Ellen sprang to her feet.

"There's no good going on with this conversation. You're quite without feeling and quite without shame. I don't know if you'll come to your senses later, and not perhaps feel quite so glad that you have ruined your life, disgraced your family, broken my heart, brought shame and trouble into the life of a good and decent man. But at present I'm sick of you."

She walked towards the door.

"Ellen," cried Joanna—"don't go away like that—don't think that of me. I ain't glad in that way."

But Ellen would not turn or speak. She went out of the door with a queer, white draggled look about her.

"Ellen," cried Joanna a second time, but she knew it was no good....

Well, she was alone now, if ever a woman was.

She stood staring straight in front of her, out of the little flower-pot obscured window, into the far distances of the Marsh. Once more the Marsh wore its strange, occasional look of being under the sea, but this time it was her own tears that had drowned it.
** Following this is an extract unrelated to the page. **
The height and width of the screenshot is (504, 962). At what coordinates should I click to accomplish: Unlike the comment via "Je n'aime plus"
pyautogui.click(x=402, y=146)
"Child—what if the old floods came again?" she seemed to hear Martin's voice as it had spoken in a far-off, half forgotten time.... He had talked to her about those old floods, he had said they might come again, and she had said they couldn't.... My! How they used to argue together in those days. He had said that if the floods came back to drown the Marsh, all the church bells would ring under the sea....
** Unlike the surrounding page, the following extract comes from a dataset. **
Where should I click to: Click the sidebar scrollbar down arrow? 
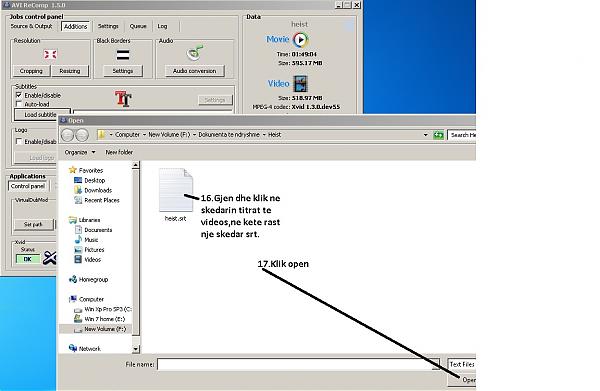click(x=136, y=349)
She liked thinking of Martin in this way—it comforted her. It made her feel as if, now that everything had been taken from her, the past so long lost had been given back. And not the past only, for if her memories lived, her hopes lived too—not even Ellen's bitterness could kill them.... There she stood, nearly forty years old, on the threshold of an entirely new life—her lover, her sister, her farm, her home, her good name, all lost. But the past and the future still were hers.